新しくグラデーションを追加するときは右上の「+」ボタンをタップします。


グラデーションの上でタップすると色の編集ポイントが追加(左右にドラッグして移動、長押しで削除)されます。カスタマイズしたグラデーションはプリセットとして保存されいつでも再利用できます。

ブルーム


「ブルーム」フィルターは明るい色で描いている範囲に光り輝いているような効果を加えます。ネオンの光や月明かりなど眩しく感じるような、雰囲気のある光の効果が出ます。
トランジション、サイズ、バーンの3つの調整スライダーがあり、バーンの値は輝きの強さを調整できます。

グリッチ


モニタのノイズなどデジタル表現特有の効果を加えるフィルター「グリッチ」には4つのモードが用意されています。(以下ぞれぞれのモードの効果の解説は)


アーティファクト:ブロック状のノイズを加えます。


ウェーブ:横方向の線のずれをランダムに加えます。


シグナル:ブロック状のノイズと色のずれが起きます。


ダイバージ:RGBの色のずれが複合的におきます。

ハーフトーン


ハーフトーン」フィルターではフルカラー、スクリーンのプリント、新聞の3タイプを画面下のボタンで切り替えできます。フルカラーとスクリーンのプリントはいずれもカラー印刷の雰囲気を出していますが、スクリーンのプリントではドットの隙間が透けています。

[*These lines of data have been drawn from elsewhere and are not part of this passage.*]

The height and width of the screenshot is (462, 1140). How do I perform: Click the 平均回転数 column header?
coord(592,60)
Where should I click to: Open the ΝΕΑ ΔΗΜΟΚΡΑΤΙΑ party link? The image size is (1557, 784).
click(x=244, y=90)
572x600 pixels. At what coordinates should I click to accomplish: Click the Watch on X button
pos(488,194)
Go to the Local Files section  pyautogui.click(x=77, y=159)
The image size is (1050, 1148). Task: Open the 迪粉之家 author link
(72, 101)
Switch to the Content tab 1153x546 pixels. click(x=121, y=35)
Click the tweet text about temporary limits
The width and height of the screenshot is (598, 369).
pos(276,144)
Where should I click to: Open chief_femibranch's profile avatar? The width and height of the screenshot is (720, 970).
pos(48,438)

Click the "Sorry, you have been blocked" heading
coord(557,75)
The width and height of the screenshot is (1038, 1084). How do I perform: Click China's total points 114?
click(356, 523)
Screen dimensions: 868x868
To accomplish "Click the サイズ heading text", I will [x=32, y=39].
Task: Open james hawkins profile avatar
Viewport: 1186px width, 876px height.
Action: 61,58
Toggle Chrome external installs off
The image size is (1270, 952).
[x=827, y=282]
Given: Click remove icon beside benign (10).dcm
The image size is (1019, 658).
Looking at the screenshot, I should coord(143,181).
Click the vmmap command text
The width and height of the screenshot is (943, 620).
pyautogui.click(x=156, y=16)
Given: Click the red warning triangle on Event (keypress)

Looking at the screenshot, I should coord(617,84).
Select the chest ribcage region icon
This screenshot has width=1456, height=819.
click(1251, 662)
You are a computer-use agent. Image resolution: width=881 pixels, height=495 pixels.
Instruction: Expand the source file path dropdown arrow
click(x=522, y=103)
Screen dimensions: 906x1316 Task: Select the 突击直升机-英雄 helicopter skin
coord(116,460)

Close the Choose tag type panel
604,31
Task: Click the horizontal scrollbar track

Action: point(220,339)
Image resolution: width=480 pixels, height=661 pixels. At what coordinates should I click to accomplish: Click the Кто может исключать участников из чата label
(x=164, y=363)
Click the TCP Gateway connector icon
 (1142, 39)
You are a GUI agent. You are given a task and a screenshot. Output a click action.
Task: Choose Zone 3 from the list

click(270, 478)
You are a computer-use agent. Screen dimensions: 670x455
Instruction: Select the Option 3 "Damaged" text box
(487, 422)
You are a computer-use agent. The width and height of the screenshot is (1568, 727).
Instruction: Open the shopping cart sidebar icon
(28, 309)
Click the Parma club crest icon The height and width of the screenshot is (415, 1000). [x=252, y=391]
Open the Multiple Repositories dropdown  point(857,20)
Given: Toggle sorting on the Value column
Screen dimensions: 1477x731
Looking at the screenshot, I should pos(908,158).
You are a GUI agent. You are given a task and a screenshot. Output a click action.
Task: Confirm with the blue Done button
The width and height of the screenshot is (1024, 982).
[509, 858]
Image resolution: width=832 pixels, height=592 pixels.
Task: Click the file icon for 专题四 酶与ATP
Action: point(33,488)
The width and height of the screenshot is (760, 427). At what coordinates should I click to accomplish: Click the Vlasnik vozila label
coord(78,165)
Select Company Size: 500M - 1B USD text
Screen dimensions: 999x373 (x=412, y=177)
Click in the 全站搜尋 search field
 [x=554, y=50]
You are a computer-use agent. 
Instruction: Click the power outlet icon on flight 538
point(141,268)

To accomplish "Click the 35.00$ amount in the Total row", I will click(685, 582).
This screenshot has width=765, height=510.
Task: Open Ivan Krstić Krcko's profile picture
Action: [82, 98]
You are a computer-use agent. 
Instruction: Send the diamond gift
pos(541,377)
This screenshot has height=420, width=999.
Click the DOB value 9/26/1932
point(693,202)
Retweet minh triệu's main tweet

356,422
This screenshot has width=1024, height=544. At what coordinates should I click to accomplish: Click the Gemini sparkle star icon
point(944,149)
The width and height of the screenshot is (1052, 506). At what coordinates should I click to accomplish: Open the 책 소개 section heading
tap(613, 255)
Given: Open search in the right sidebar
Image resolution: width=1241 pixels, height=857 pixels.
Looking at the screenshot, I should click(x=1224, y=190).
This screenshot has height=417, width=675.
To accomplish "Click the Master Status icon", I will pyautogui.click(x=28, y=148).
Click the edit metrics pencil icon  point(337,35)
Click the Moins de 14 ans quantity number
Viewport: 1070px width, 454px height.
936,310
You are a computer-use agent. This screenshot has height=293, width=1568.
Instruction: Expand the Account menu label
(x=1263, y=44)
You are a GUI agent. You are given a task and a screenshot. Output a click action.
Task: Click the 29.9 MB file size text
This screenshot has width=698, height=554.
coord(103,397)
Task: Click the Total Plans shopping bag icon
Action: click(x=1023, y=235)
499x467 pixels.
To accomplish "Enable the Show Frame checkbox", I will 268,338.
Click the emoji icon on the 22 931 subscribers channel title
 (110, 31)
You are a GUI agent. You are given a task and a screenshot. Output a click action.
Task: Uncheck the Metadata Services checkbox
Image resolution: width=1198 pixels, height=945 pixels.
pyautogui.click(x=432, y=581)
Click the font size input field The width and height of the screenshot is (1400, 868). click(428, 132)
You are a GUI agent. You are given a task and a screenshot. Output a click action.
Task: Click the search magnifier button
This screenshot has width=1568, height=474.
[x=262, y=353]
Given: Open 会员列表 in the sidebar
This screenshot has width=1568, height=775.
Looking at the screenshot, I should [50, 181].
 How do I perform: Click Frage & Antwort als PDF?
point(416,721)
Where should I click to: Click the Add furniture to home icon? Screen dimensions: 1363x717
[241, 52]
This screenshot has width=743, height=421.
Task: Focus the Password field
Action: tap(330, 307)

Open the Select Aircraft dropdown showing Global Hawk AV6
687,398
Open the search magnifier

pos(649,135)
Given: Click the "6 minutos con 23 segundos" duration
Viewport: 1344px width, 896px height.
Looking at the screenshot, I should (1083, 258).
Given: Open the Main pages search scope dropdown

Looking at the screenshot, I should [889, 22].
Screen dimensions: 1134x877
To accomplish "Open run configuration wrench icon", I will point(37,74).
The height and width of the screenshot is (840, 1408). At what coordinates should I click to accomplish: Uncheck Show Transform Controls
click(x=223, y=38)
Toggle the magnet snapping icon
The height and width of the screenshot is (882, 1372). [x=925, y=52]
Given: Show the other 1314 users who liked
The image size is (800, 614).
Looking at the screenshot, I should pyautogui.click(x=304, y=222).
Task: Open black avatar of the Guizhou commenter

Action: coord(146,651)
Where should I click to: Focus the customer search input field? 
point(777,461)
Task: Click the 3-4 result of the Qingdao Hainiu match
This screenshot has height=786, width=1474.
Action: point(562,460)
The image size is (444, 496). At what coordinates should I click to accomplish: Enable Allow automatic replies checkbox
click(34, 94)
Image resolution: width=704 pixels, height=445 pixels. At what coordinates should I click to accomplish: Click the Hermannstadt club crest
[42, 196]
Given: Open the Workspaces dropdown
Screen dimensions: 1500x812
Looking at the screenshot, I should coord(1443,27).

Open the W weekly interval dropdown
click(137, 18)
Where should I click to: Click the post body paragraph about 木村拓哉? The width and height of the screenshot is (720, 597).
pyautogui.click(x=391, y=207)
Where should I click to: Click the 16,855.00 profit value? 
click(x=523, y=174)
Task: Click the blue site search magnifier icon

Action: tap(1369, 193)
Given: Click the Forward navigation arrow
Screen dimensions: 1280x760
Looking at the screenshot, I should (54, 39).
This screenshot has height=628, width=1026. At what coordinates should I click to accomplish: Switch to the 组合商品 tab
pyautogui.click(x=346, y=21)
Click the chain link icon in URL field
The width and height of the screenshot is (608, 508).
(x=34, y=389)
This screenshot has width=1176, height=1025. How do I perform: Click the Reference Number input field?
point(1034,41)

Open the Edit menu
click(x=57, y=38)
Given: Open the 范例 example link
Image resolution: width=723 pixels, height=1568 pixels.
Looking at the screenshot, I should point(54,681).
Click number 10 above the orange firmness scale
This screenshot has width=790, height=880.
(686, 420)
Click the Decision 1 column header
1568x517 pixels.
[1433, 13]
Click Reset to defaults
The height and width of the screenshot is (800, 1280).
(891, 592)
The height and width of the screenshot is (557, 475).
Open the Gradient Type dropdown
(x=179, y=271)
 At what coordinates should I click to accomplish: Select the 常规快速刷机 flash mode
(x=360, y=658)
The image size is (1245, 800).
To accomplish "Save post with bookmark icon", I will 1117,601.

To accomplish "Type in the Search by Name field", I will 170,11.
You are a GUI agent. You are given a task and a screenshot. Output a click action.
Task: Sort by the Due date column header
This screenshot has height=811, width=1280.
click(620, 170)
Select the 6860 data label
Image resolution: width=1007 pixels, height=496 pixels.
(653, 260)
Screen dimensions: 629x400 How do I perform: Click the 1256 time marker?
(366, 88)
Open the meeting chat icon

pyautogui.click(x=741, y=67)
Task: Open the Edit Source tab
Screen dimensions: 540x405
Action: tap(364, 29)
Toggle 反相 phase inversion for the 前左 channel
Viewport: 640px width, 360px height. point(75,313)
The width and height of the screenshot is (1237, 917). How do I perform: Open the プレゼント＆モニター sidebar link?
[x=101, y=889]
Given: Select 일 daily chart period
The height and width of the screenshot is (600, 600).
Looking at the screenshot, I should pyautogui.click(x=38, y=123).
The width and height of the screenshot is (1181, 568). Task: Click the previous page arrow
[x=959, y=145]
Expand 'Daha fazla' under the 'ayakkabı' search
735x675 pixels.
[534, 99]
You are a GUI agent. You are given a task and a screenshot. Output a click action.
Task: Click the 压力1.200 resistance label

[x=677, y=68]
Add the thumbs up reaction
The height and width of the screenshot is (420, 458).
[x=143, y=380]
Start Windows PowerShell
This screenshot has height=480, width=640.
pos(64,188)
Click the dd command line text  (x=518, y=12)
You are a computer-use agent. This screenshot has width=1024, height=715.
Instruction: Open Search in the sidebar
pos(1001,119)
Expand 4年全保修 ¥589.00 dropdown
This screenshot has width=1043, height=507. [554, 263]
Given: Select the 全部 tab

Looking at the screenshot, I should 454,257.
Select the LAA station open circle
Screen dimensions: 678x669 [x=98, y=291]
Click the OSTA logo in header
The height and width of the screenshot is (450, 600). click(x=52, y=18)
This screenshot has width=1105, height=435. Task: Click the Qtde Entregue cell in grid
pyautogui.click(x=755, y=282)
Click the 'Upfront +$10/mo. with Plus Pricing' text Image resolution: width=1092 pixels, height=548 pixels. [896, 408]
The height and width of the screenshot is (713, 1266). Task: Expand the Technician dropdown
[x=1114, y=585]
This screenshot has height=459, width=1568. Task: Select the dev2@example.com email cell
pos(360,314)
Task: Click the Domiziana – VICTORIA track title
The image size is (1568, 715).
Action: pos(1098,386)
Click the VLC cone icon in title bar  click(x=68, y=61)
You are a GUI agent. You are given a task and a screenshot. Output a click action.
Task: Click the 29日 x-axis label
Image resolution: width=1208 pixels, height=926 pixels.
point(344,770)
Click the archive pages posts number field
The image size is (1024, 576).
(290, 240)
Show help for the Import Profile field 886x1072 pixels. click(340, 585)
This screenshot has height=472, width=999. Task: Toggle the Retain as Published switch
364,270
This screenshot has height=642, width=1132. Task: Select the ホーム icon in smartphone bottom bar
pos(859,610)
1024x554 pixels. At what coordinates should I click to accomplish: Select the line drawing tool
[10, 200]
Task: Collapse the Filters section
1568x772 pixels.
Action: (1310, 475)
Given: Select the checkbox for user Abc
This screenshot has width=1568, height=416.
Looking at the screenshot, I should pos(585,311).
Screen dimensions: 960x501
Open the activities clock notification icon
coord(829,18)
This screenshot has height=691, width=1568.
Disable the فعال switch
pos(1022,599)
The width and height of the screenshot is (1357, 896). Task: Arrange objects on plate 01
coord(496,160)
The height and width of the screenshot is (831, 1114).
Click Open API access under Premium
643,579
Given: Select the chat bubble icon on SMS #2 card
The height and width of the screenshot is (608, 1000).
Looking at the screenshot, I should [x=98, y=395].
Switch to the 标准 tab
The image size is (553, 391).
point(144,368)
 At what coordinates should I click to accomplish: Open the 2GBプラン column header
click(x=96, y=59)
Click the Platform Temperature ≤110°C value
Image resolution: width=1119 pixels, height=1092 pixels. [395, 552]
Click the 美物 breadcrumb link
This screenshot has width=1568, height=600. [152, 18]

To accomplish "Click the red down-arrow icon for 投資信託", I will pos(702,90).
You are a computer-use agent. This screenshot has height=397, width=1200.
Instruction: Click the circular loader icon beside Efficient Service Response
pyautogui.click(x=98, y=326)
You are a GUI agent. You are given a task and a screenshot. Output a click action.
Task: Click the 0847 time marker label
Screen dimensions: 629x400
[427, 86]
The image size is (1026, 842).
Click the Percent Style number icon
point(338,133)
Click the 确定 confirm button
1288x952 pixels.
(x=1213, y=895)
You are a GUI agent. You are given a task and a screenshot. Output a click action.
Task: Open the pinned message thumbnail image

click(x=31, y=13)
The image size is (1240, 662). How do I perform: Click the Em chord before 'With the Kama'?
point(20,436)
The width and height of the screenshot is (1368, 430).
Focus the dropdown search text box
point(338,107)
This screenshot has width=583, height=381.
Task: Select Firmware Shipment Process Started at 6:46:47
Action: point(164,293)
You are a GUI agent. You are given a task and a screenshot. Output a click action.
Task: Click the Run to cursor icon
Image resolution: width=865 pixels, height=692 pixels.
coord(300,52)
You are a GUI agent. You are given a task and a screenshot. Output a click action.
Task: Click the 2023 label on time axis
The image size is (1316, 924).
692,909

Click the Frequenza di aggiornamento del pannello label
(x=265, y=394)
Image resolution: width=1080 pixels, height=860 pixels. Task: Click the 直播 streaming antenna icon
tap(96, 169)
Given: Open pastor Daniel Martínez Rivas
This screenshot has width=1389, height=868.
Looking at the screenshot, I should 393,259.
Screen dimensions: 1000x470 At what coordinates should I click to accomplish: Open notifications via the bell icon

また新聞は漫画などのスクリーントーンと同様に黒色1色のドットで表現します。ドットの大きさや密度は使用している色の明度に比例して変化します。

色収差


色収差」フィルターには2種類のパターンが用意されており、「遠近法」では画面上に配置されているグレーのパックの位置を起点にして放射線状に色ずれができます。例えば上の画像のように中央にパックがある場合、中央から画面の外側に向かって色がずれて描画されます。


色収差の「置き換える」では指でドラッグした位置と距離で色ずれの角度と大きさが決まります。色ずれの透明度とぼかし具合は、画面下のブラー、透明スライダーでコントロールできます。

キャンバスの全体表示や資料を配置できる「基準」ウィンドウとFacePaint


資料画像を表示したりキャンバス全体のプレビューをウィンドウで表示する機能「基準」が追加されました。アクションの中にあるキャンバス→基準をオンにするとウィンドウが開きます。


ウィンドウにはキャンバス全体のプレビューを表示したり、アルバムから写真を読み込んで資料として見ながら描けます。読み込んだ画像は2本の指を使って拡大縮小して好きな角度に配置できます。ウィンドウ自体も指で端をドラッグすると移動やサイズの変更が行えます。


顔にイラストを合成できるユニークな機能「FacePaint」は「顔」を選ぶと、ウィンドウ内でプレビューしながら描くことができます。(FacePaint非対応のiPadモデルでは表示されません。)FacePaint使用中ははキャンバスに目と鼻と口の位置が十字で表されます。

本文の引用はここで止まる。